Secondly, traders also watch the news. They must know what economic data is coming out on which days and what that data means to the future of the economy of the respective countries. If they dont keep track of these facts and economic data and indicators they may find that some currencies are especially volatile during these news announcement events and see the market jump. The forex trader must be ready for these economic announcements to ensure they can anticipate the increased market activity.
Once the forex trader has successfully entered into a trade, a trade that is going well the trader then simply rides the trend to completion, implementing a trailing stop to lock in profits as the price trends the way the trader wanted the trend to go. But if the trade goes sour, the forex traders needs to exit the trade with grace. The trader must cut their losses to succeed in the business of foreign exchange trading. Hopefully this has given you an overview of what a professional forex trader does to make a living from simply taking advantage over the price difference. The technique is to enter a trade correctly using trend analysis or a news announcement and then follow the rules of "riding the trend" or the "trend is your friend" with "cutting your losses quickly."

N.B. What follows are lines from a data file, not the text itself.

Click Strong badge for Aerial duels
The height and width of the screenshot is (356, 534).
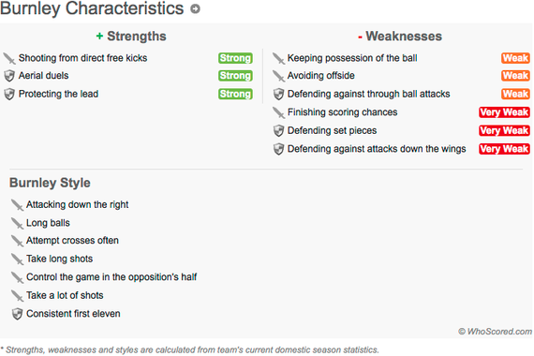pos(235,76)
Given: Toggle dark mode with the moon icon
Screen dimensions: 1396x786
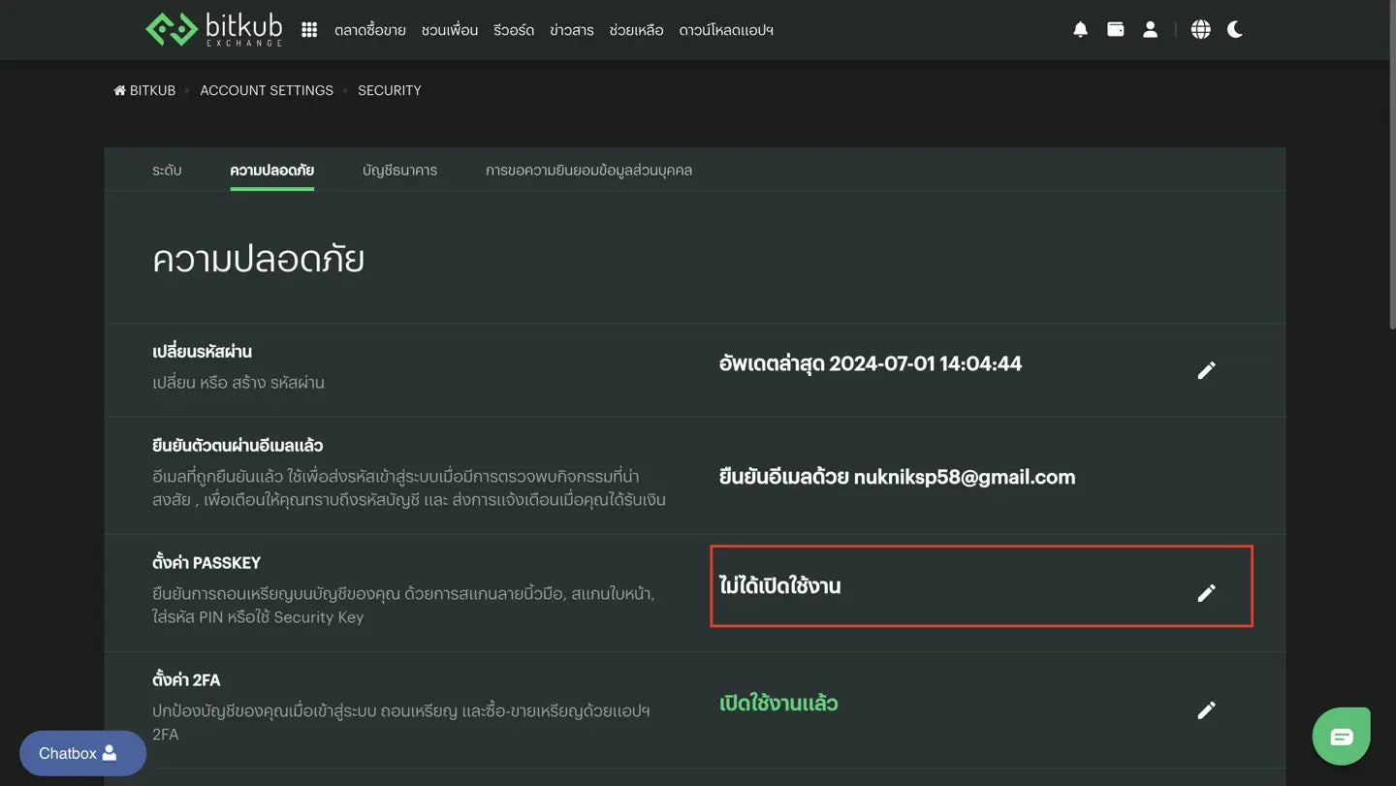Looking at the screenshot, I should coord(1235,29).
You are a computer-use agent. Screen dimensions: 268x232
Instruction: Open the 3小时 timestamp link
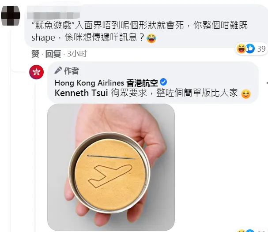coord(77,54)
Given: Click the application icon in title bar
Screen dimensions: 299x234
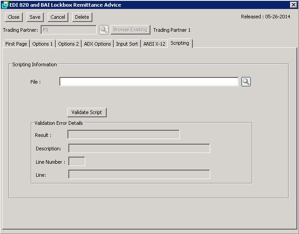Looking at the screenshot, I should click(5, 5).
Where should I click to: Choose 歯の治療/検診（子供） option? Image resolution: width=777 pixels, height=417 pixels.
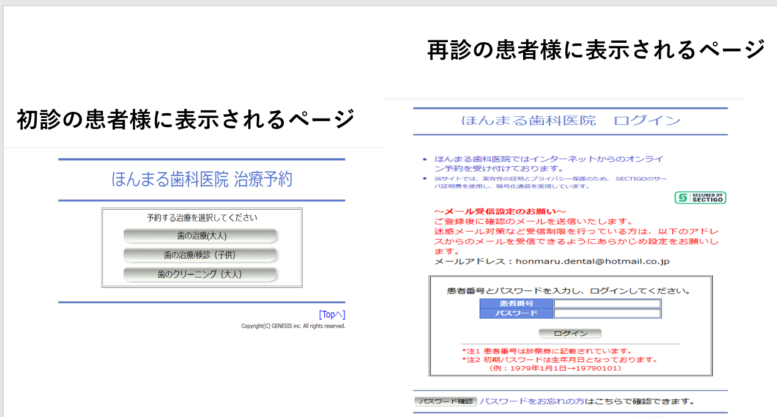tap(201, 255)
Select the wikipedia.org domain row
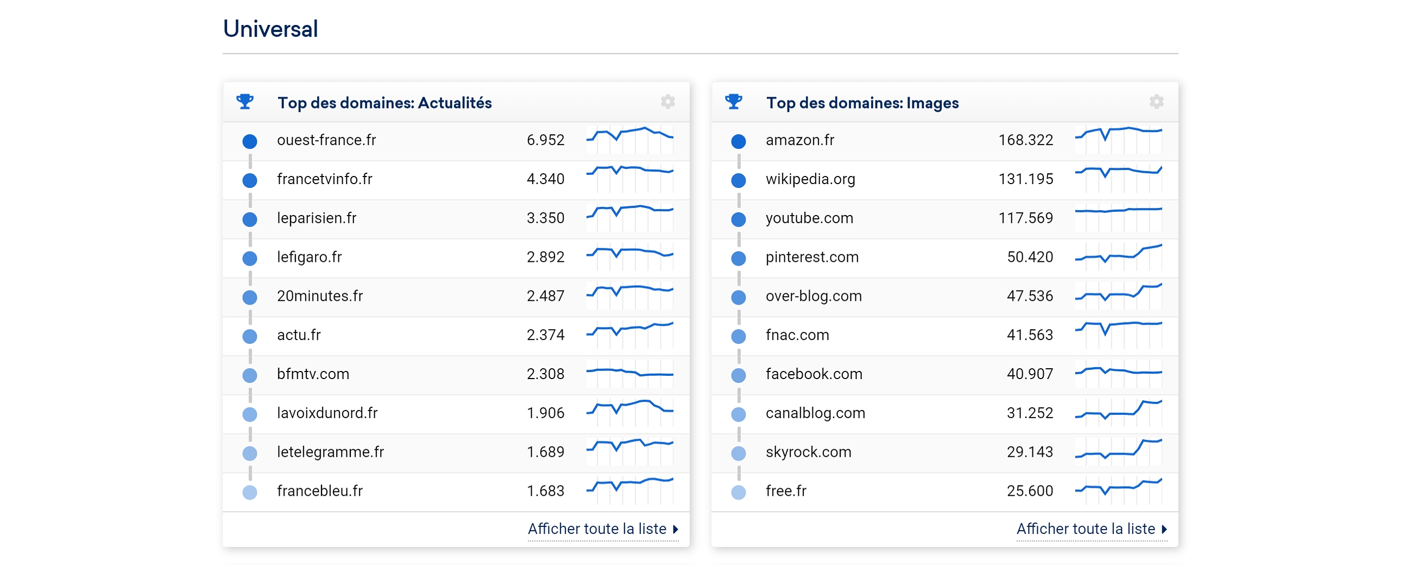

How to Choose a Forex Broker




When it comes to getting started in Forex trading, there are quite a few things that you have to consider. The first thing to do is to find and choose the right broker to help you in making your trades.
Here are some things that you need to look for in making your choice:
Low Spreads
The spread, which is calculated in pips, is the difference between the price at which a currency can be bought and the price at which it can be sold at any specific point in time.
Forex brokers don't charge a commission, so this difference is how they are going to make money.
When you're comparing brokers, you'll find that the difference in spreads in Forex is as large as the difference in commissions in the stock arena. What this means is that lower spreads will save you money and therefore, look for a broker that offers low spreads.
Quality of the Institution
Unlike equity brokers, Forex brokers are usually attached to large banks or lending institutions because of the large amounts of capital that are required. Also, Forex brokers should be registered with the Futures Commission Merchant (FCM) as well as regulated by the Commodity Futures Trading Commission (CFTC).
You can find this and other financial information and statistics about a Forex brokerage on the company’s website or the website of its parent company. You'll want to make sure that your broker is backed by a reliable institution.
Extensive Tools and Research
Forex brokers offer many different trading platforms for their clients just like brokers in other markets do. These different trading platforms often show realtime charts, technical analysis tools, real-time news and data, and even support for the various trading systems.
Before you commit to any one broker, you'll need to be sure to request free trials so that you can test their different trading platforms. Brokers usually provide technical as well as fundamental commentaries, economic calendars, and other research as a means of assisting you.
Basically, you'll want to find a broker who will give you everything that you need to succeed.
A Variety of Leverage Options
Leverage is a key necessity in Forex trading because the price deviations (the sources of profit) are just set at mere fractions of a cent. Leverage, which is expressed as a ratio between total capitals that is available to actual capital, which is the amount of money a broker will lend you for trading. For example, when you have a ratio of 100:1, this means that your broker would lend you $100 for every $1 of actual capital. Many brokerage firms will offer you as much as 250:1.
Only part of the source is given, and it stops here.